Los Angeles

Manuel Neri and Joan Brown

David Stuart Galleries

Neri’s powerful, life­size plaster of Paris desdichados seem to grow (or decay) out of the post-­atomic phase of the iconography of despair. This is their content and context, but their virtue is not in what they say about the condition of hu­manity, for this view gets frequent ex­posure at all levels from kitsch to kul­tur, but in spite of it. One therefore grudgingly admits that these are form­ally impressive works with a fine sculp­tural and dramatic presence. The use of plaster is a frighteningly effective medium for this morbid vision and strikes the proper chill note, but it is also a satisfying material for the plan­al angularity and sculptural solidity of Neri’s approach to the figures. The dis­tortions do work in a fairly interesting sculptural manner, even if they bore in their literal message of hump-backed, swell-jointed, limbless deformity. Neri has a fine sense of the way the angle of head to body and the shifting of weight can create visual three-dimen­sional excitement. His use of surface pattern seems better than arbitrary and he has a way with jutting hips and bulging breasts. The impression he makes, therefore, is of a much more than competent figure sculptor who has been cuckolded by the shameless mod­ern muse. And this is where his painted surfaces come in too. The handling of paint is sophisticated, spontaneous looking, and attractive; the colors are eye-catching and may even enhance the drama of a plane or, in the bold figure of the staring woman, for example, be making a moral point via paint on a theme of Isaiah I (“the daughters of Zion are haughty, /and walk with stretched forth necks and wanton eyes”). The paint remains, however, superficial to form, a decorative poly­chrome nod to The New. It is exciting to imagine the work Neri could do if he would drop that scarlet harlot.
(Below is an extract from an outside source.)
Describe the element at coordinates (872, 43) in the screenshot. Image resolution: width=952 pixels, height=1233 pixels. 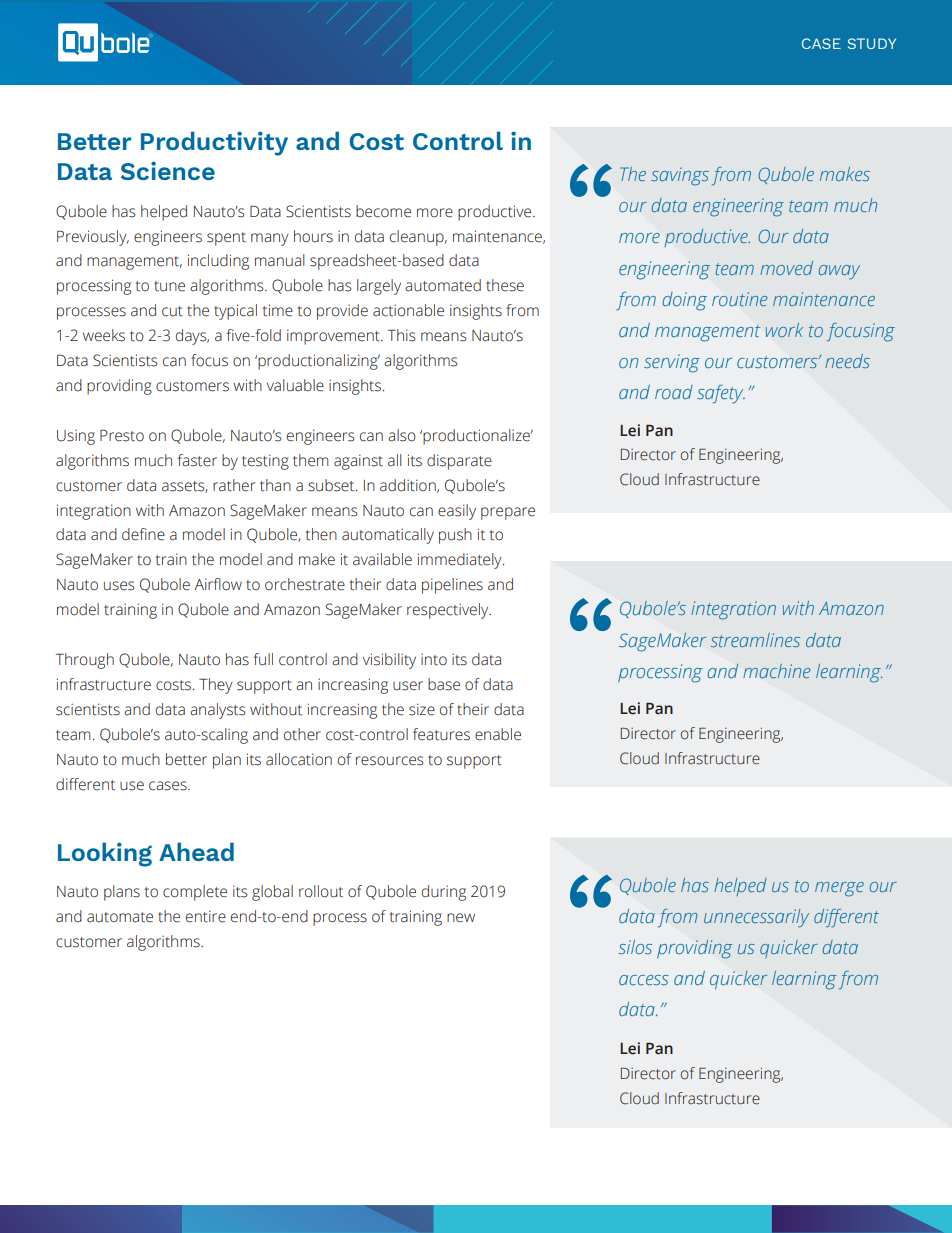
I see `STUDY` at that location.
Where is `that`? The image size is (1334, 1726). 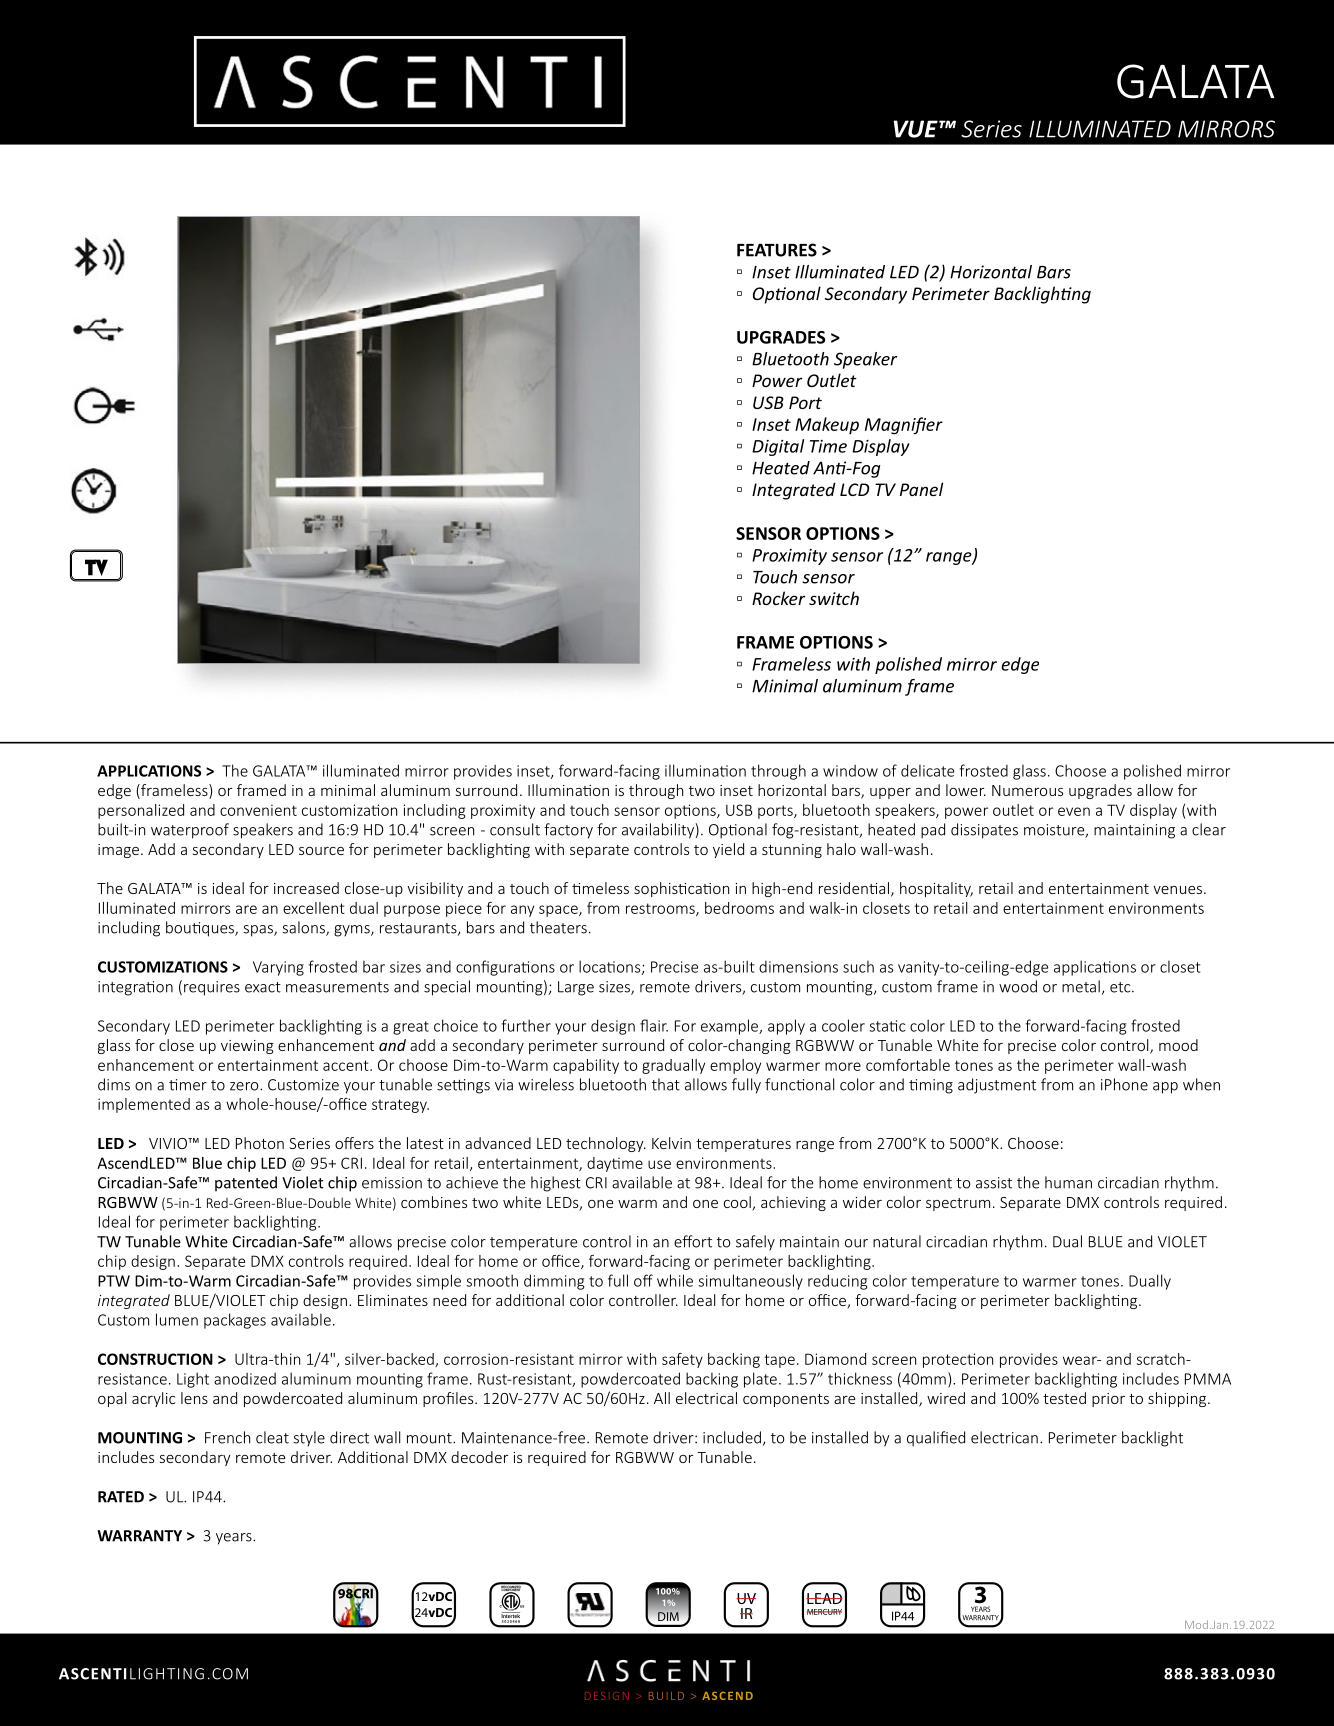
that is located at coordinates (666, 1084).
The show includes six outsize, impres­sively distraught and brazen collages by Joan Brown, whose work in the recent past could have been attacked on the moral subject of “the empty bravura of the brush.” Here she works with severely limited means: white and tan papiers colles, black and grey paint, drawing pencil, and what might be called the media of attachment. The pasted papers—really oak tag or heavy card—are combined with a careless vengeance to build a rough painterly­-like surface, the type of surface which is still our most familiar, if slightly worn, shorthand for the serious and the engaged. The glue does a Tenth Street drip, staples casually connect pieces, scotch tape glistens here and there, and rough torn edges comment irritably on collage as a possible vehicle for Cubistic neatness. Collage, in other words, on the dirty subway to its in­law, assemblage. This mood is carried over to the brash figures which are drawn or drippily painted on the pasted together surface in bold blacks, free washes, and pencil line. The subjects are essentially comic, a comedy which emerges via the expression on a face, the tilt of a shoulder, the material of a jacket, the size of a nose, the shape of a dog, or the Brando cut of a shirt. There is no irony of manner, for style speaks in committed terms of serious affairs; thus subject finally mocks style in a completely non-Pop, inventive, though just possibly unintentional, way. The figures are boldly conceived, inter­estingly placed, and incisively drawn, whether in paint or pencil, and Miss Brown’s feeling for non-decorative pat­terning (as in Ringo and Dog) can be exciting; she also exploits anecdotal detail very well. There are occasional stunning uses of the collage technique, when, for example, in Charlie Watts’ face, a cut paper of another color (white, simply, on light tan) operates non-planally with a near Fauve bril­liance.

But there are instances in which col­lage as a technique serves a question­able function. Since the papiers colles are not always employed composition­ally, their spatial operation is often in­dependent of and in conflict with the lines of the superimposed drawing. The innate tendency of collage to operate as abstract form, a form which can pro­vide tight pictorial structure, is here either overlooked, consciously denied, or insufficiently controlled. What Joan Brown does instead, and this she does remarkably well, is to explore the pos­sibility the technique offers for a bold and doctrinaire Expressionist state­ment. Though these collages lack the advantage of total coherence, they have an undeniable exuberant immediacy.